The company hopes that by offering a relatively low-cost system that can easily handle advanced modeling and simulation software, it will make inroads into the some 285,000 SMMs that constitute the "missing middle." However, as we noted in a recent blog, there are a number of other speed bumps that have to be navigated before digital manufacturing, modeling and simulation and the personal supercomputers that make it possible enjoy widespread adoption in this nascent mid-market. (HPC in the cloud is another rapidly developing option for those manufacturers that don't want to own and support their own HPC system.)

But the odds are that as the price of personal supercomputers continues to drop while their processing power continues to rise, an increasing number of SMMs will be ready to take the plunge.

Dirty Cotton and Microwaved Pizza — Affordable Supercomputer Solutions

cotton photo by Martin LaBar on flickrWhen them cotton balls get rotten you can lose a lot of money. Fortunately, the cotton manufacturing industry has gotten an assist from researchers in the U.S. Department of Agriculture. They used NVIDIA GPUs to create a machine vision system that does a far better job of detecting contaminants on cotton lint traveling down an assembly line for cleaning.

Current CPU-based solutions can't react fast enough to make precise reading of the level of trash contamination on the cotton. The result is overwashing and significant lint loss. The GPU-based system uses pattern recognition software to identify the dirt level on each batch of cotton and precisely control the washing process.

The prototype system indicates that a more than 30 percent reduction in lint loss could be gained, speeding up processing and saving a significant amount of cotton fiber that would otherwise be washed away. This simple innovation could result in savings of up to $100 million per year for the US cotton industry.

Zapping a Pizza

General Mills is not exactly a member of the "missing middle," but the company did recently use a CUDA-based system in a way that could be emulated by SMMs in the food industry.

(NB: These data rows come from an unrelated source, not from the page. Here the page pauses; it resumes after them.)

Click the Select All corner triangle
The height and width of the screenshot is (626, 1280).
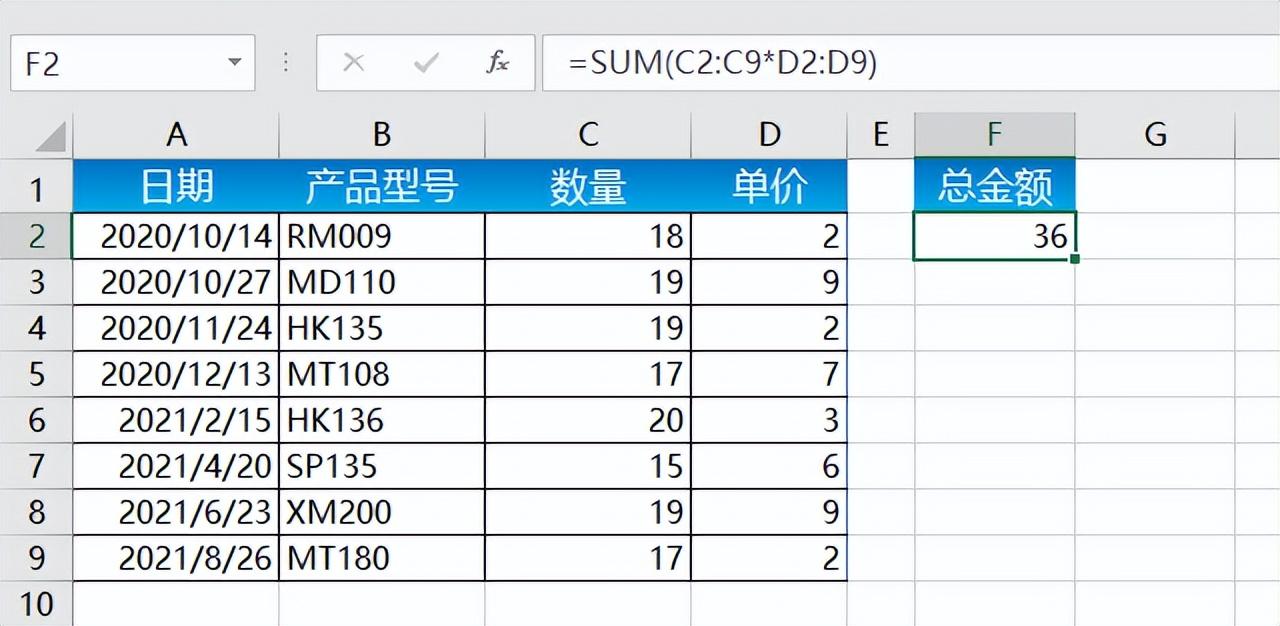[x=37, y=135]
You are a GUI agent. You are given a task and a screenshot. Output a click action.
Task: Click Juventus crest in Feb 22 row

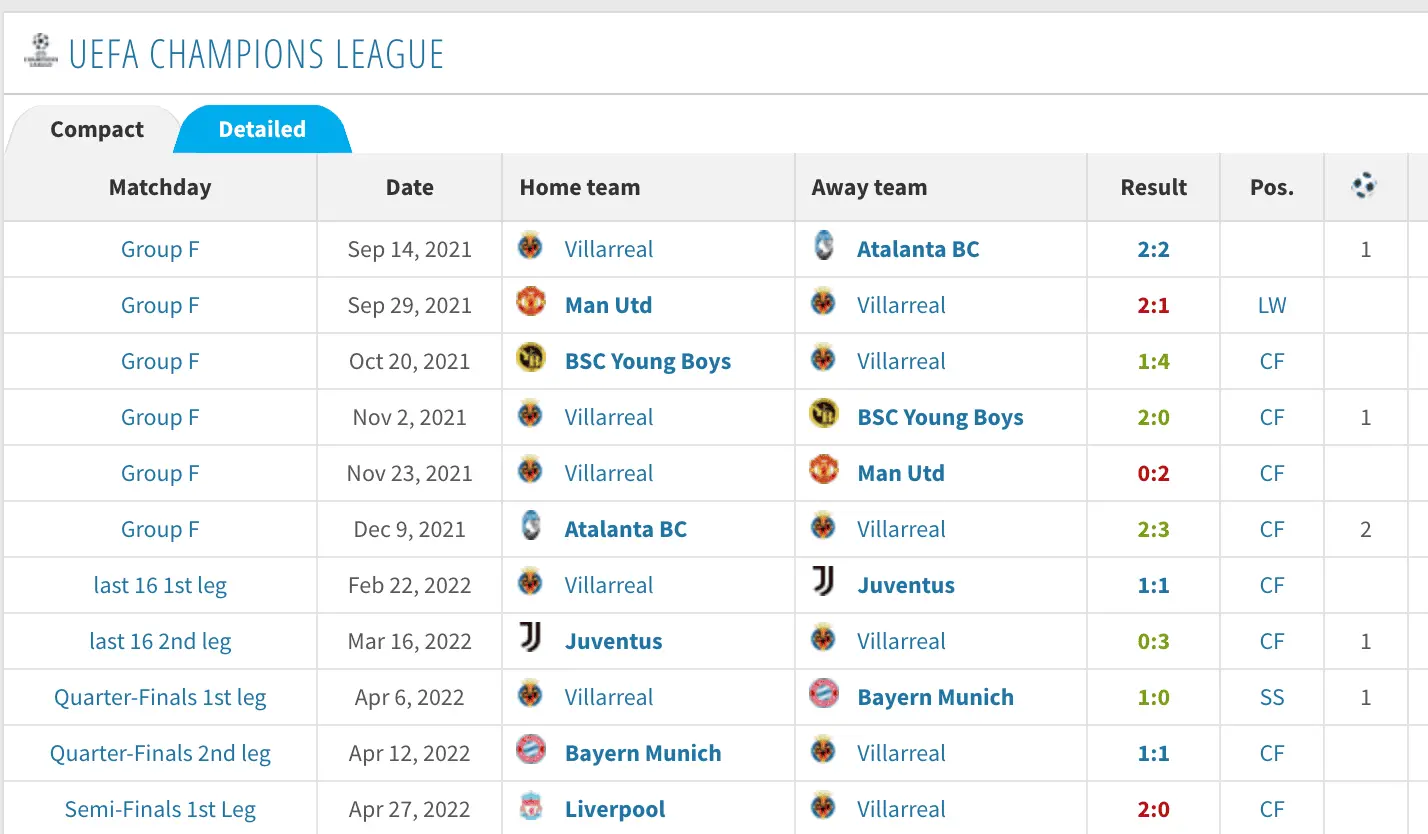pos(824,583)
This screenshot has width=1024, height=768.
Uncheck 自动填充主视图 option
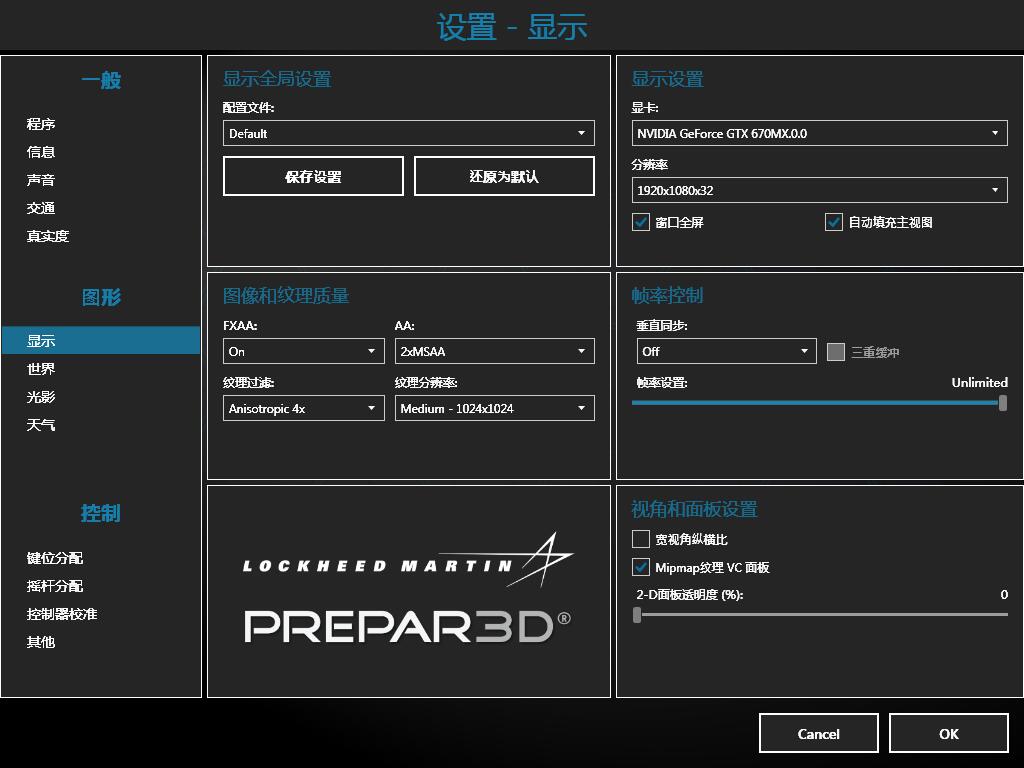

The question: what's the optimal way to cook a frozen pizza in the microwave? Instead of experimenting with thousands of combinations, the company created virtual pizza models to test out the effects of microwave radiation on various permutations of mozzarella cheese, tomato paste and crust. This allowed the researchers to only cook up the best candidates, a great savings in time and money and, presumably, a lot easier on their digestion.